Throughput baseline. At 0.759 proofs/min with 3 concurrent proofs, this provides a performance baseline. Future optimizations can be measured against this number.
Memory release timing. The RSS trace shows that memory returns to baseline within approximately 3–4 minutes after the last proof completes, confirming that the two-phase release mechanism works.
Budget safety margin validation. The 400 GiB budget with 88 GiB headroom to peak RSS validates that a ~20% safety margin above tracked allocations is sufficient on this hardware.
The Thinking Process Visible in the Message
Although the message is a summary, the assistant's thinking process is visible in its structure and emphasis. The assistant leads with the emphatic success declaration — this is a moment of relief after debugging. The bullet points are ordered by importance: completion rate first, then verification status, then throughput, then memory.
The inclusion of both "Peak RSS" and "RSS after completion" shows that the assistant is thinking about the memory lifecycle — not just whether it fit, but whether it released correctly. The three-phase description of the RSS curve (startup, steady state, cooldown) reveals a mental model of the pipeline as a wave of allocations and deallocations.
The assistant also compares peak RSS (488 GiB) against the available ceiling (529 GiB), showing that it is thinking in terms of safety margins. The phrase "safely under" is telling — the assistant is aware of the earlier OOM and wants to emphasize that this run avoided it.

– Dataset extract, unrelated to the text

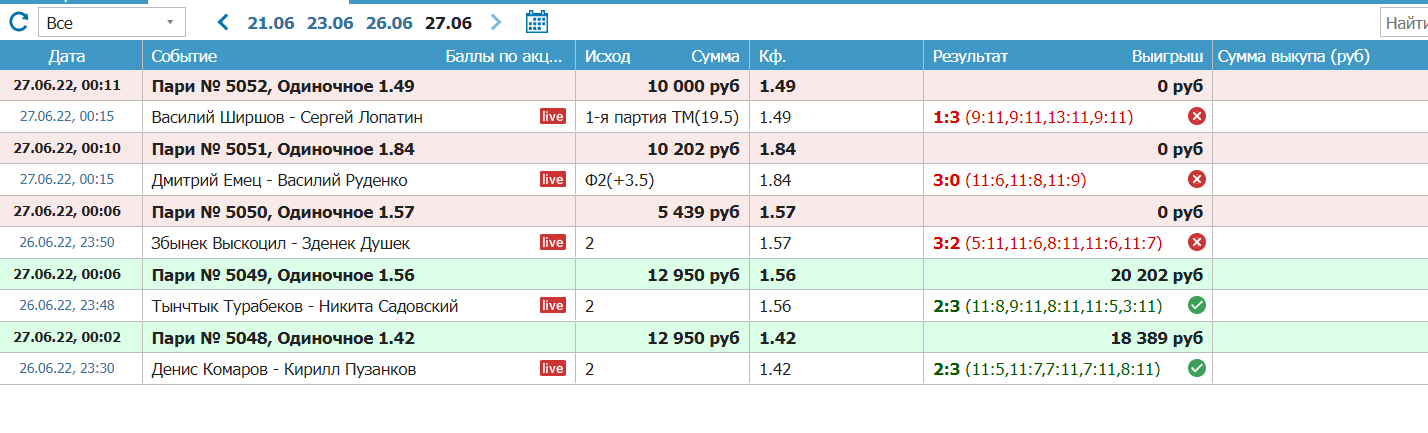Click live badge for Емец - Руденко
The image size is (1428, 433).
(x=553, y=180)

The todo list at the bottom, with all items marked "completed," shows that the assistant is thinking in terms of task closure. The debugging loop is finished, and the assistant is ready for the next task.
Conclusion
Message <msg id=2400> is far more than a simple success report. It is the culmination of a complex engineering effort spanning multiple days, multiple code modules, and multiple debugging iterations. It validates a novel memory management architecture under realistic load, provides empirical data for future calibration, and demonstrates the assistant's systematic approach to problem-solving — from root cause analysis (the evictor panic, the OOM from auto-budget), through fix implementation (try_lock, explicit 400 GiB budget), to empirical validation (the successful run).

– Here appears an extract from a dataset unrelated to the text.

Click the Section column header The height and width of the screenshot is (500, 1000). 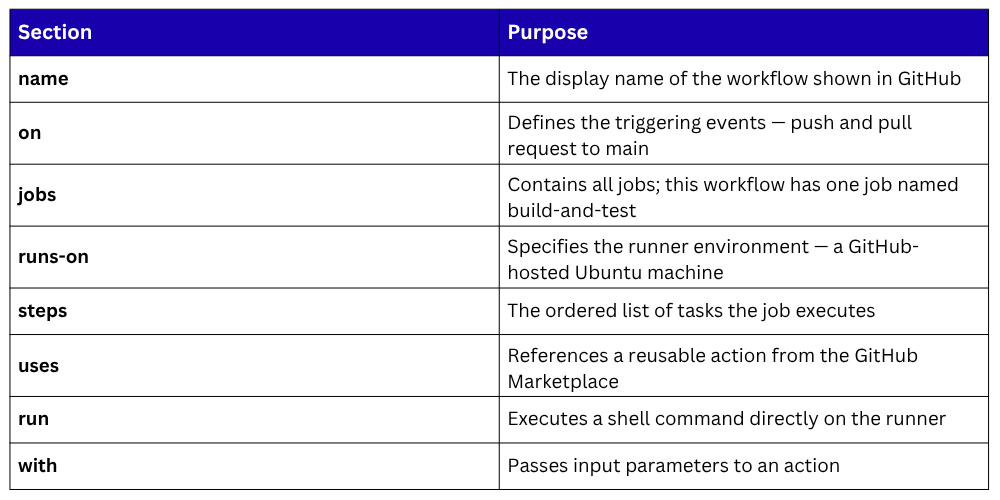tap(55, 32)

The message also serves as a transition point. With the memory manager validated, the assistant can move on to the next feature: a status API and HTTP endpoint for monitoring pipeline progress. The confidence gained from this successful run — "No OOM, no panics, no errors" — provides the foundation for that work.
In the broader narrative of the coding session, this message is the moment where theory meets practice. The memory manager was designed on paper, implemented in code, and now proven in production. It is a testament to the value of careful design, methodical debugging, and empirical validation.